I have learned a lot during my MFA about revising projects. I have had several excellent mentors who create fiction; creative nonfiction; poetry and hybridized forms. A poet helped me re-envision a critical essay. The essay was the most fun I had with my pants on; I was shocked, I’d been dreading it and eventually came up with 25 pages of a hybridized review of all of the beautiful (or less than beautiful) writers I have read during my MFA and their relationship to the female trauma narrative. Some of the autobiography was a bit much — as in I’d been a little freaked out writing about some of these scenarios. However painful, the poet who helped me also allowed me to see how they were related to the “madwoman in the attic” trope–and how the ways I read and reported on female protagonists in these works turned that feminist criticism trope on its head. This may be of limited interest to many people and we literati can be myopic in our concerns–however watching the President verbally abuse his contender on national television for 90 minutes makes trauma narratives about narcissists, bullies and misogynists terribly, triggery topical.
After that fiasco, I journaled for about an hour, cried and then wrote up my reaction in an essay that’s not finished because I’m in my thesis semester and revising 200+ pages of my short story collection has been a slog at worst. There’s not a lot to say about the painful tossing out of many of my favorite phrases, asides, flashbacks and meanderings. I have a file where I paste them in case they are truly gold and I need them later. I haven’t used any of it and the file is getting super long. Figures.
Also as a long-time poet, I finally understand the difference between working out what you want to say on a page to begin a poem (throat clearing) and where the poem takes off. As you know if you’ve been at this for a while, beginnings and endings are cruelly important in nearly every genre.
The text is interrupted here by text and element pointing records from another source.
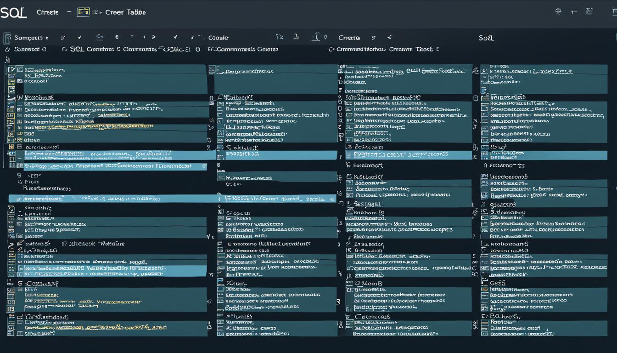Click the stacked-lines icon at top right

point(558,12)
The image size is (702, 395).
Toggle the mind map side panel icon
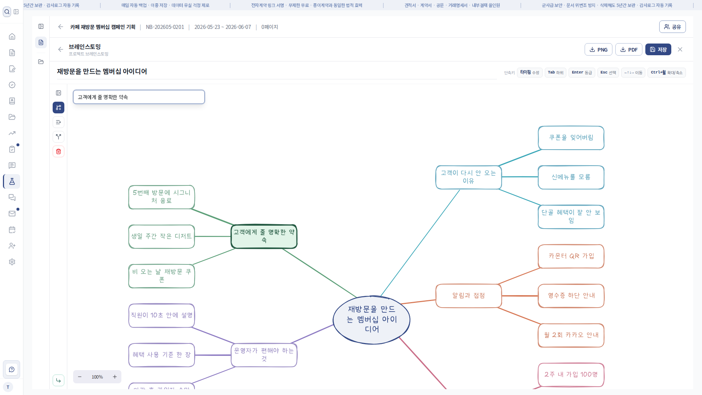59,93
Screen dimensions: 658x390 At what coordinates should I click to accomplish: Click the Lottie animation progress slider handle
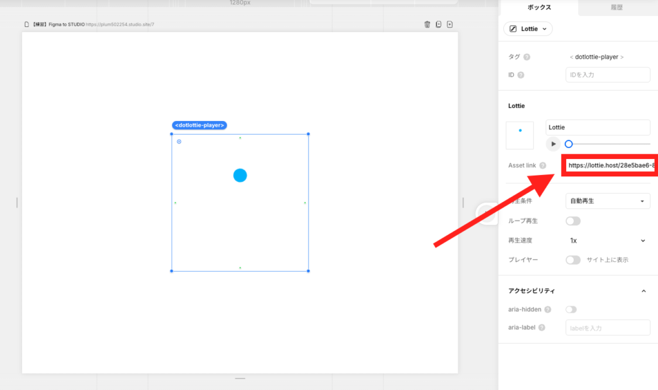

Hook ’em, horns! as they say in Texas. Meaning the reader has a lot to do and probably many more writers they love and want to devour (like me with my pile of books I am always behind in reading). If you’re not entrancing them in the beginning, you’re not being fair. We’ve all got lots to do. So how do you do that? Hey man, I’m still learning but I’ve got some takeaways I’d like to share.
I have to admit, most things I write in first draft start halfway down the first page at the earliest.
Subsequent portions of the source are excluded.